September gardening jobs

SuttonsHere are your gardening jobs for the month – with added links if I have more information on the subject. They are all still relevant to do now if you’ve fallen behind or if the weather’s been bad.

Week 1

Keep picking autumn-fruiting raspberries and prune out fruited canes on summer-cropping varieties.

Sweet pea Old Spice
Sweet pea Old Spice flowered into November

Summer prune apple and pear trees to encourage more fruiting spurs. Put grease bands on fruit trees to catch wingless winter moths.

Plant out rooted strawberry runners and pot some up to bring into the greenhouse later in winter for early fruits.

Vegetables to sow now include lettuces, spinach, land cress, purslane, beetroot, radishes, coriander, spring onions, calabrese, spring greens, turnips for their green tops, Swiss chard, winter spinach and hardy Japanese onions.

Sow hardy annuals to provide early spring blooms – pull up hardy annual plants if you don’t want them to set seed everywhere.

Harvest cucumbers regularly to promote further flower development.

Stop watering begonias and Gloxinia so they die down after flowering.

Start watering dormant cyclamen to bring them back into growth after their summer rest.

Catch earwigs in upturned pots crammed with newspaper or straw on canes among dahlias and destroy any you find.

Prune Pyracantha and train shoots to supports.
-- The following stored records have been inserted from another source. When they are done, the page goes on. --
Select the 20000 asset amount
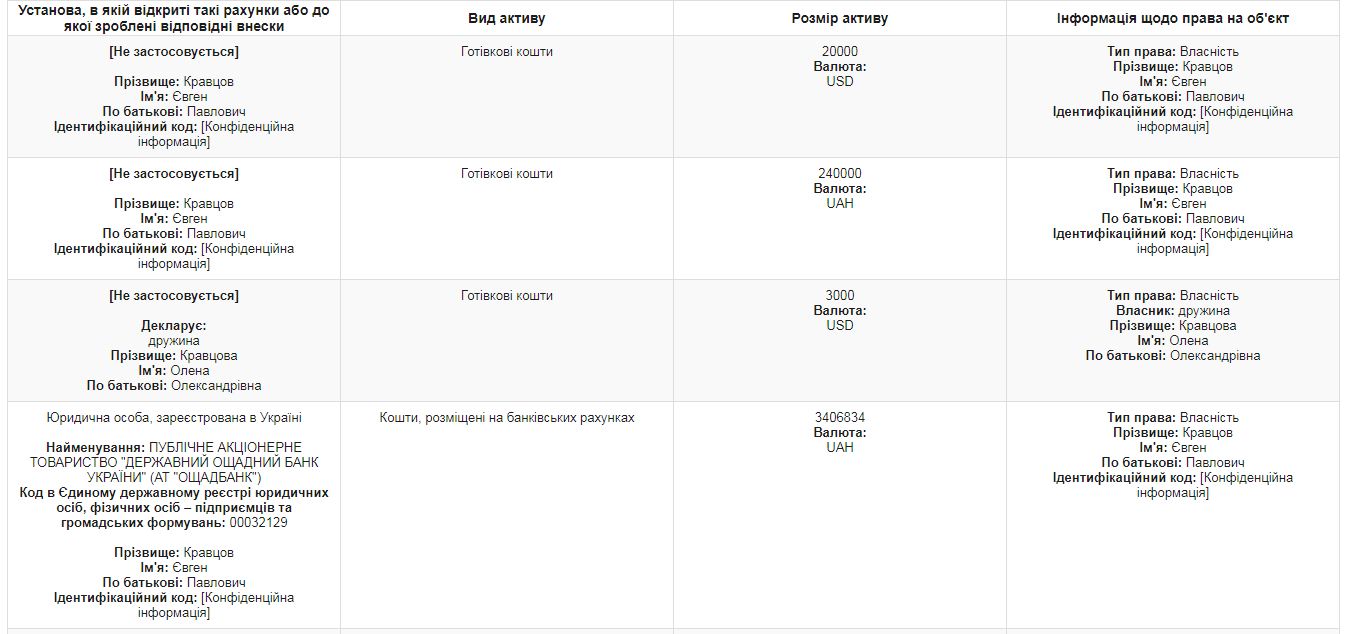The image size is (1346, 634). pos(839,52)
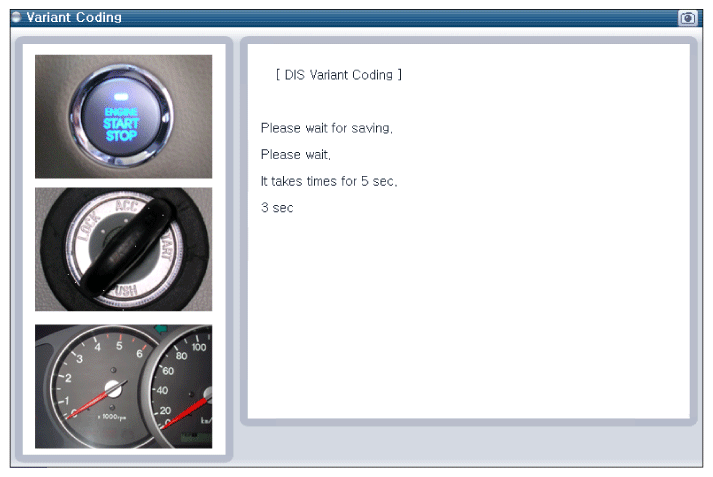713x477 pixels.
Task: Click the speedometer dial showing 80 and 100
Action: (x=184, y=387)
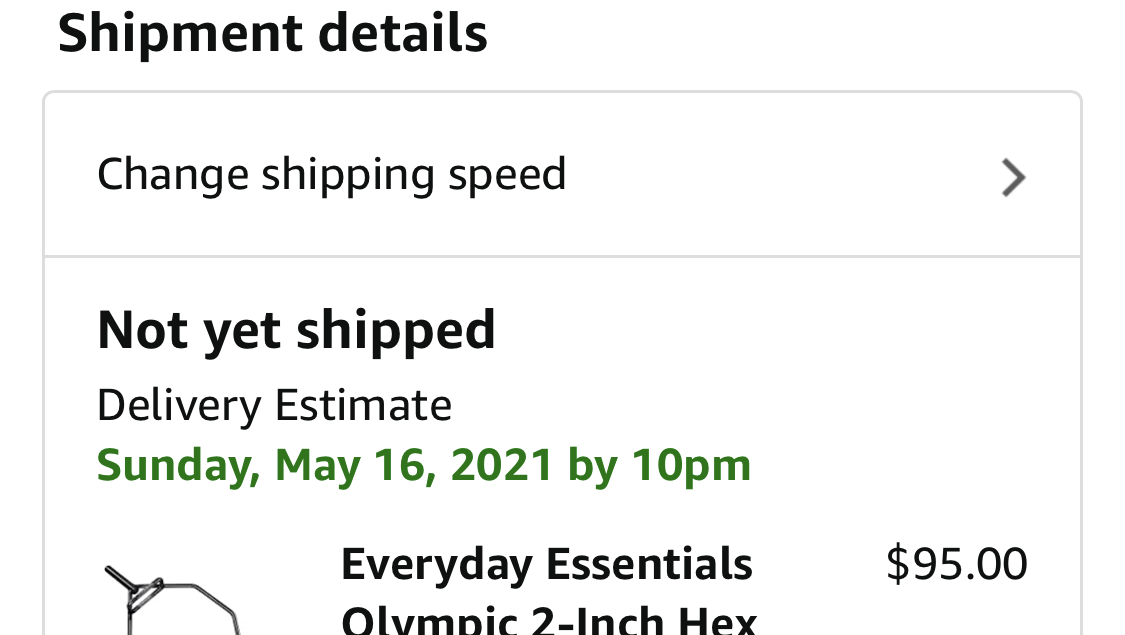Tap the handle of the hex bar image
Image resolution: width=1125 pixels, height=635 pixels.
coord(123,580)
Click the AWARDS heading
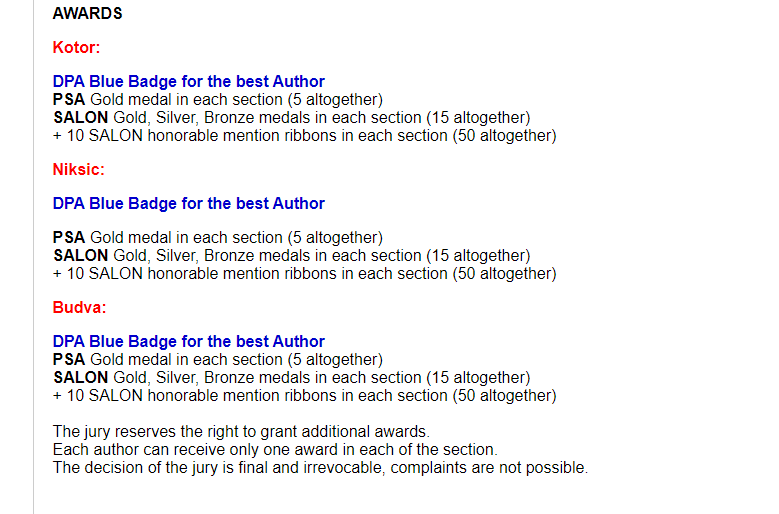This screenshot has width=779, height=514. [87, 14]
Prepare soil to plant evergreen shrubs and conifers by digging it over and incorporating lots of organic matter.

Prune lavender to maintain its shape, and take lavender cuttings by pulling off side shoots and inserting them in trays of gritty compost.

Prune rambling roses, removing shoots that have finished flowering.
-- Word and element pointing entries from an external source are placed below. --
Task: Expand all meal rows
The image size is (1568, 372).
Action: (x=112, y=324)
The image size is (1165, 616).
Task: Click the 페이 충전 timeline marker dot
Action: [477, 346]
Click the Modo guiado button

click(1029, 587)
Plant conifers, shrubs and hedging.

Remove suckers from roses, shrubs and around the base of trees.

Trim box topiary and hedging.

Hoe and hand weed borders.

Pinch out the tips of wallflowers to promote bushier growth.

Buy spring-flowering bulbs like tulips, crocuses, narcissus and fritillaries.


Week 2

Sow hardy annuals (Consolida, Calendula, Centaurea, Limnanthes, and poppies) where they are to flower next year.

Viola
Plant out Viola now for spring blooms

If you sowed any spring-flowering biennials such as Viola, Digitalis (foxglove) or Erysimum (wallflowers), earlier in the summer, they will now need planting out – nip out the tips to encourage bushy plants.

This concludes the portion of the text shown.